### Required work
Beginning with the line containing "Task: Delete the right image with red X", transcribe every line exactly down to the last one in the records below, and drop the pictures.

-------- Information --------

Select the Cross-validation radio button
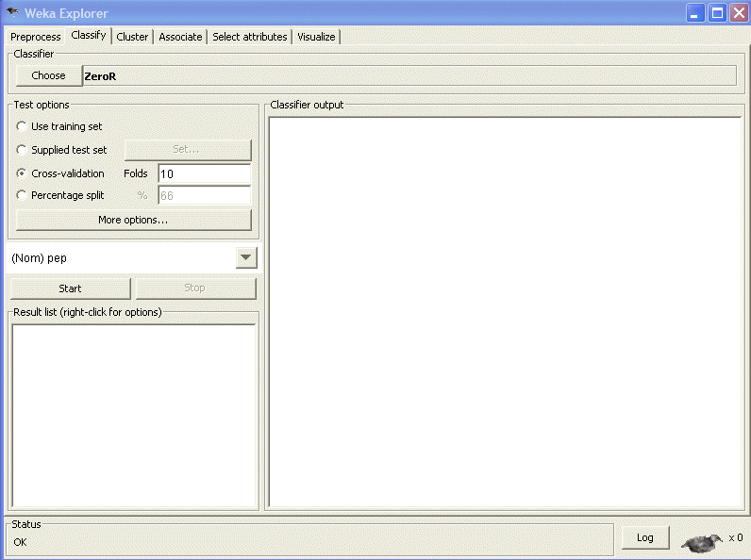The image size is (751, 560). (x=22, y=173)
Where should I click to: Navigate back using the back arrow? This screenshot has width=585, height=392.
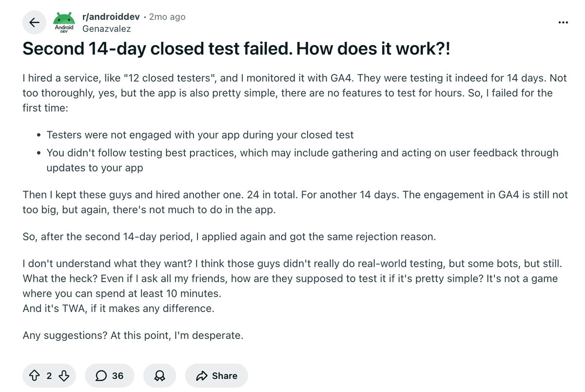pos(34,22)
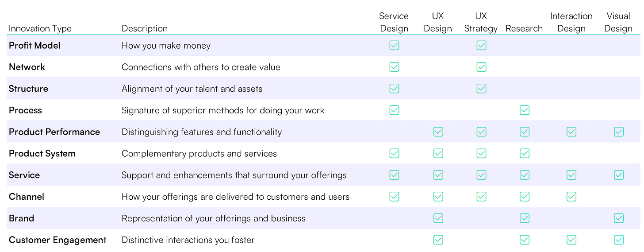644x252 pixels.
Task: Toggle Network checkbox under UX Strategy
Action: [x=481, y=67]
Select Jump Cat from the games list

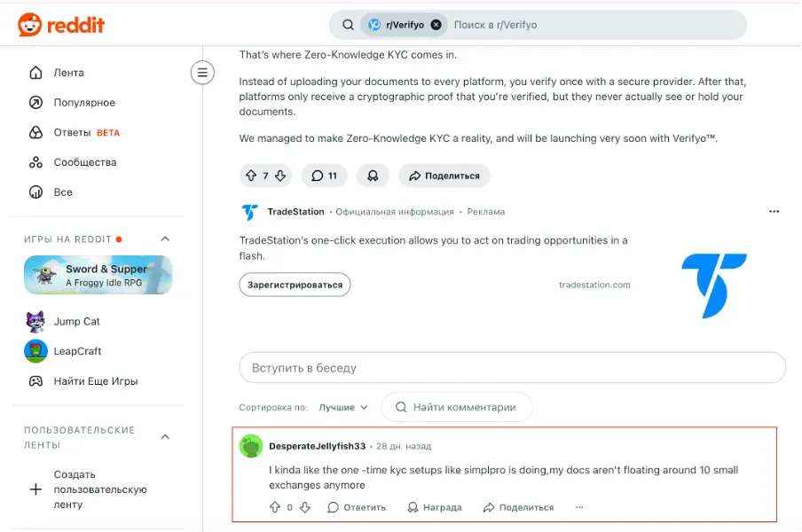click(77, 321)
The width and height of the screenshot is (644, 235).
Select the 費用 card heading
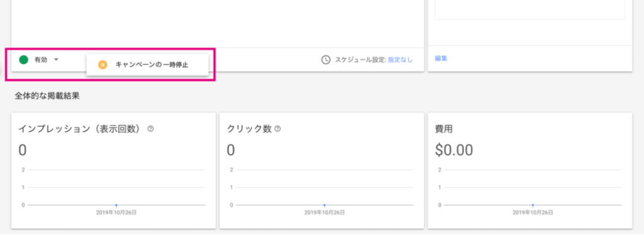pos(443,129)
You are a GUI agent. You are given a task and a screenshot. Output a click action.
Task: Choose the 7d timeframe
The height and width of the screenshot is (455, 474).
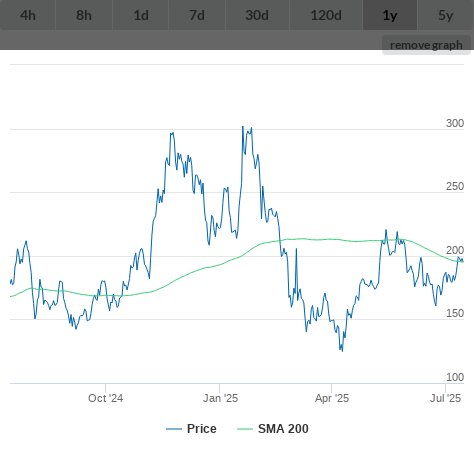(197, 15)
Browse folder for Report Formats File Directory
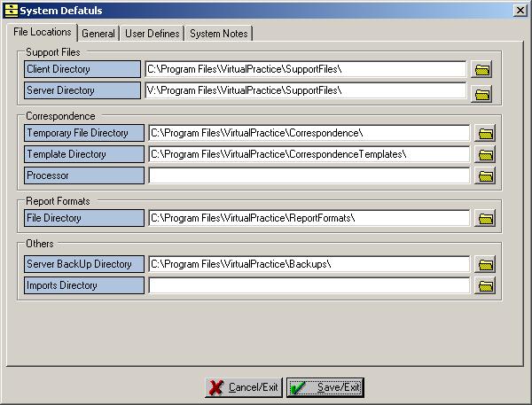This screenshot has height=405, width=532. [x=485, y=218]
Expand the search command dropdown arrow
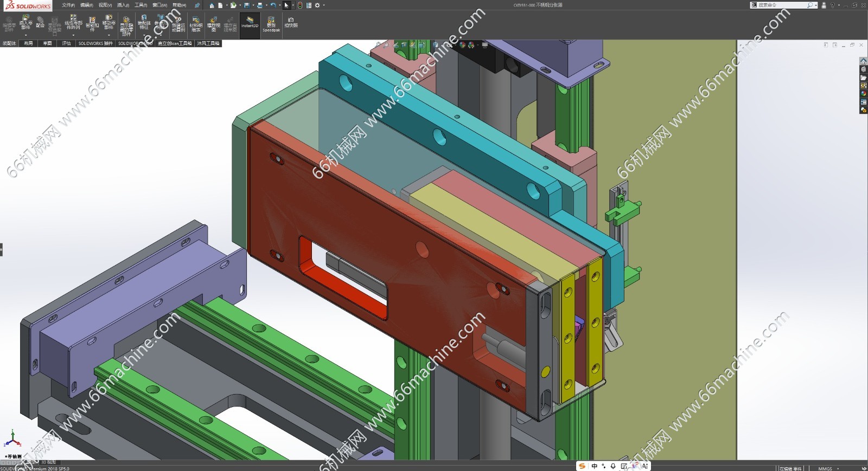Screen dimensions: 868x471 816,5
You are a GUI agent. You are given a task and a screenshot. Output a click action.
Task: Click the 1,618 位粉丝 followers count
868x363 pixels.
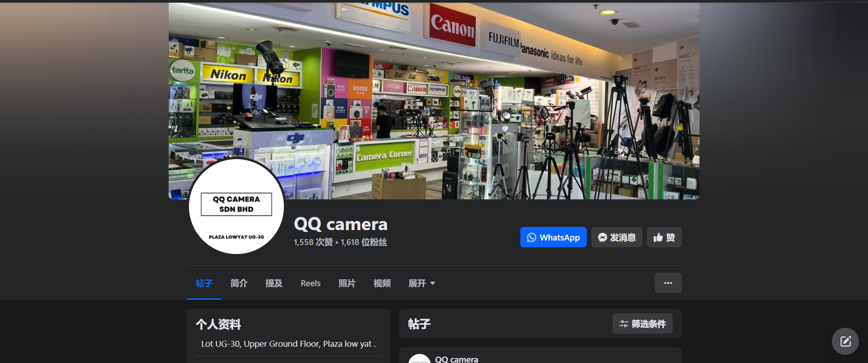pyautogui.click(x=363, y=242)
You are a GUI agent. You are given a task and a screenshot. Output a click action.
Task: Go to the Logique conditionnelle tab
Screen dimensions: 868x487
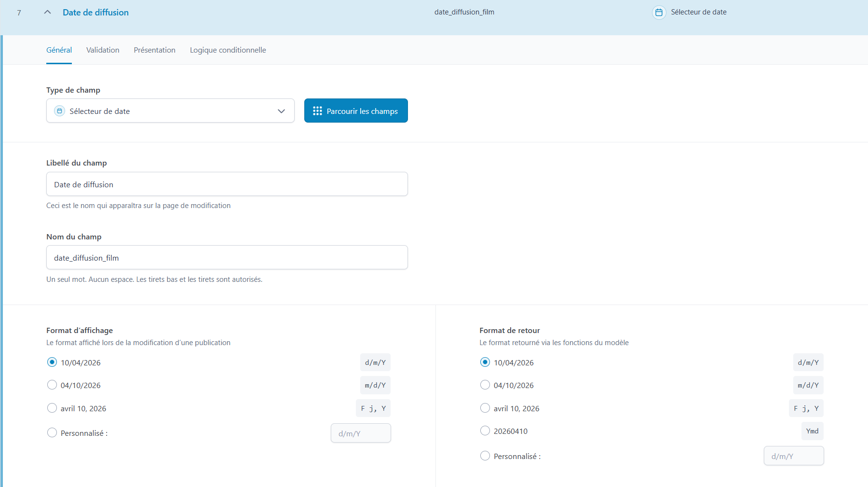tap(228, 50)
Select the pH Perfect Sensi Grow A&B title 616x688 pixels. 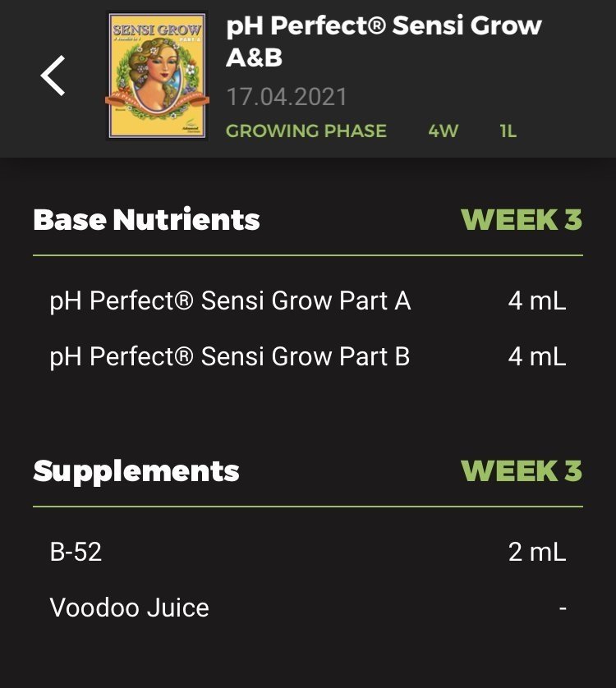pyautogui.click(x=384, y=41)
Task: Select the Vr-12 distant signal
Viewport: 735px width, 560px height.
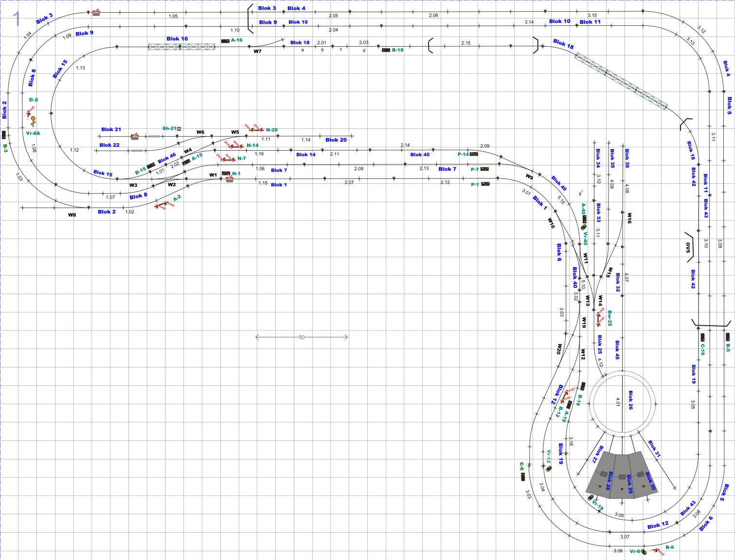Action: click(549, 469)
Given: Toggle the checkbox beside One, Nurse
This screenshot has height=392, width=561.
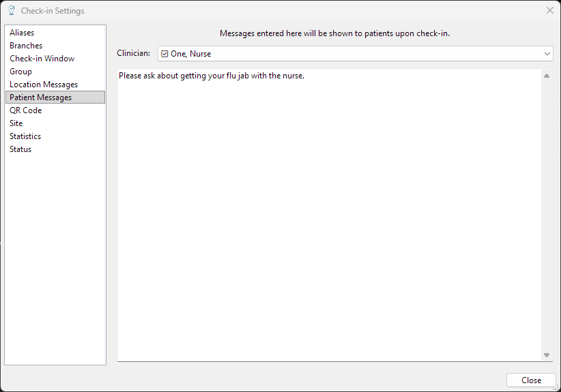Looking at the screenshot, I should [164, 54].
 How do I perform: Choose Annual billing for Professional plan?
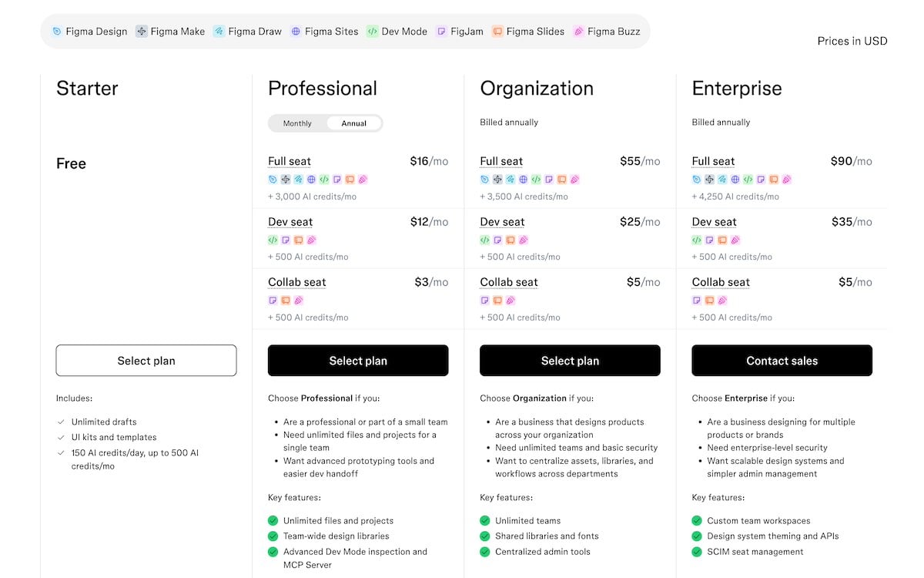tap(354, 123)

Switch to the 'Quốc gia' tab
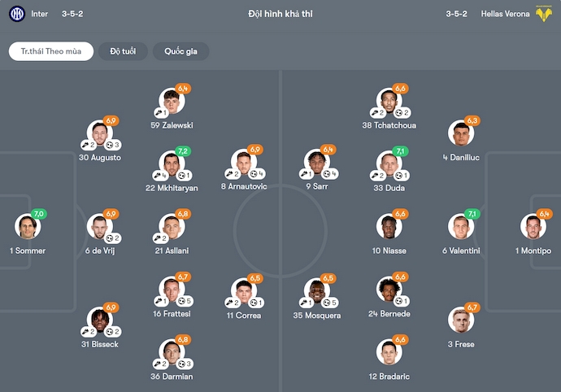(x=180, y=51)
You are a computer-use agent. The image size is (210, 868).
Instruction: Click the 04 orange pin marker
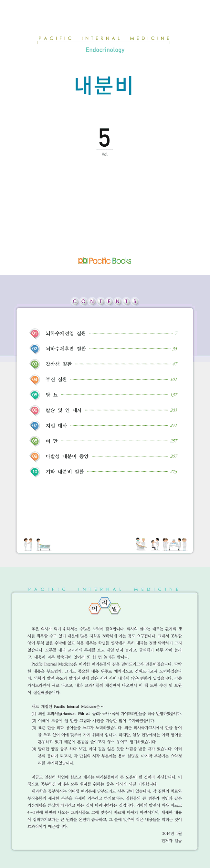pyautogui.click(x=34, y=380)
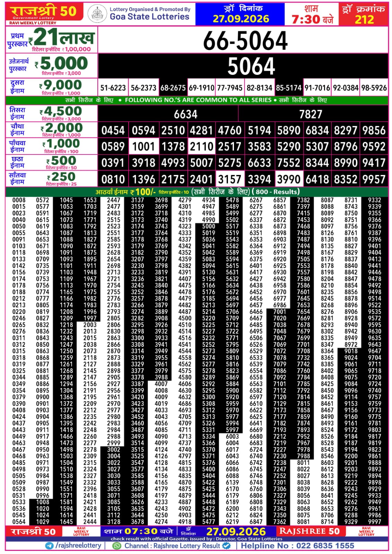Select the highlighted number 3157 in seventh prize
This screenshot has width=392, height=554.
[x=229, y=179]

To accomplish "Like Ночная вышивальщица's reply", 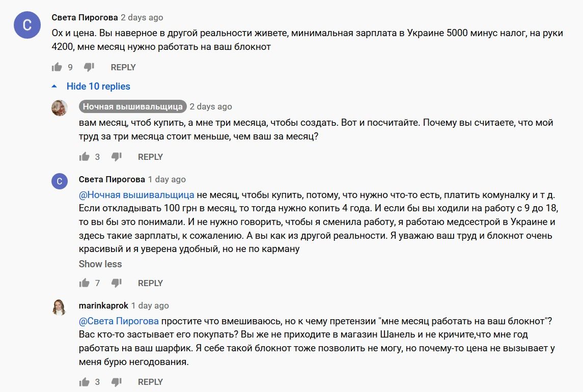I will click(85, 157).
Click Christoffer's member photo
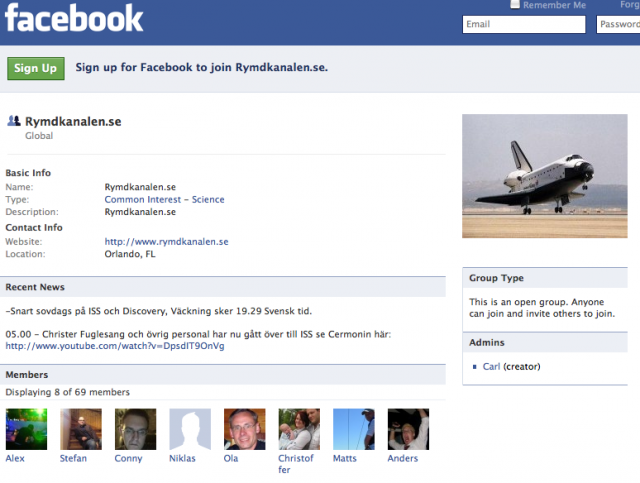This screenshot has height=483, width=640. [299, 429]
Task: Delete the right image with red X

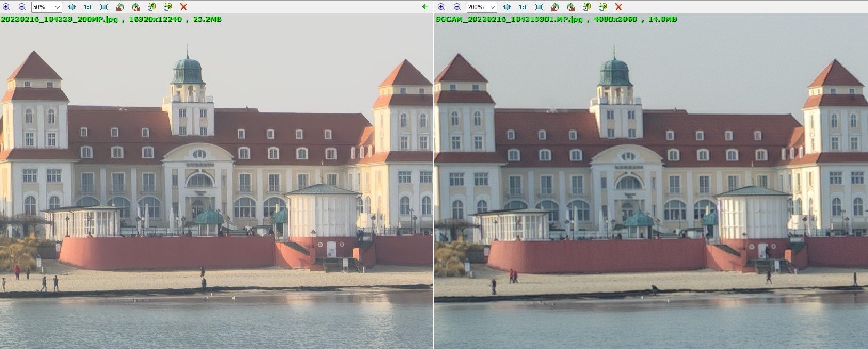Action: (618, 7)
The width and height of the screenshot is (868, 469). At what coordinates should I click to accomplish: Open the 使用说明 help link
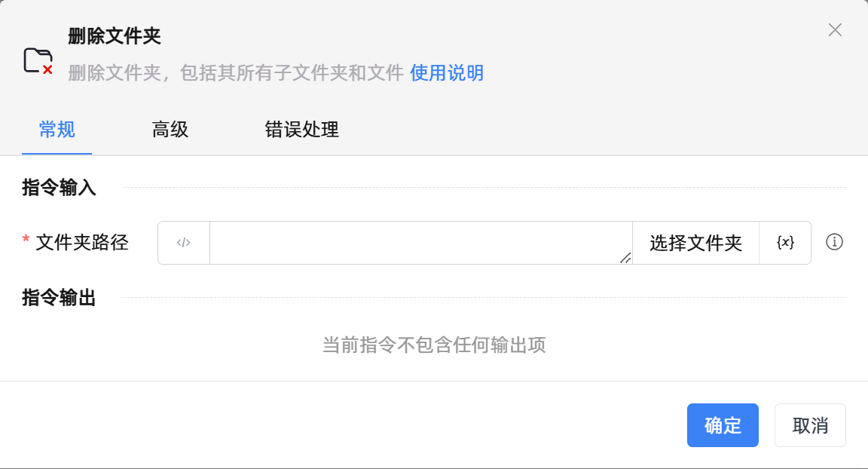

--------

### Written reply
Task: Delete the right image with red X

Action: (618, 7)
The width and height of the screenshot is (868, 469). At what coordinates should I click to accomplish: Open the 使用说明 help link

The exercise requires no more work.